__WHAT IS BEING ASKED__: Copy out each line of the rows below that contains the string "icon", treating uppercase and lowercase letters as different.
________
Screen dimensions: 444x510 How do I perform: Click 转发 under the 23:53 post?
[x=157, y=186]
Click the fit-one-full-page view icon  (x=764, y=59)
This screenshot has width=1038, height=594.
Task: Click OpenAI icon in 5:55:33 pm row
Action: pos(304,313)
________
__EXPECTED ANSWER__:
Click the fit-one-full-page view icon  (x=764, y=59)
Task: Click OpenAI icon in 5:55:33 pm row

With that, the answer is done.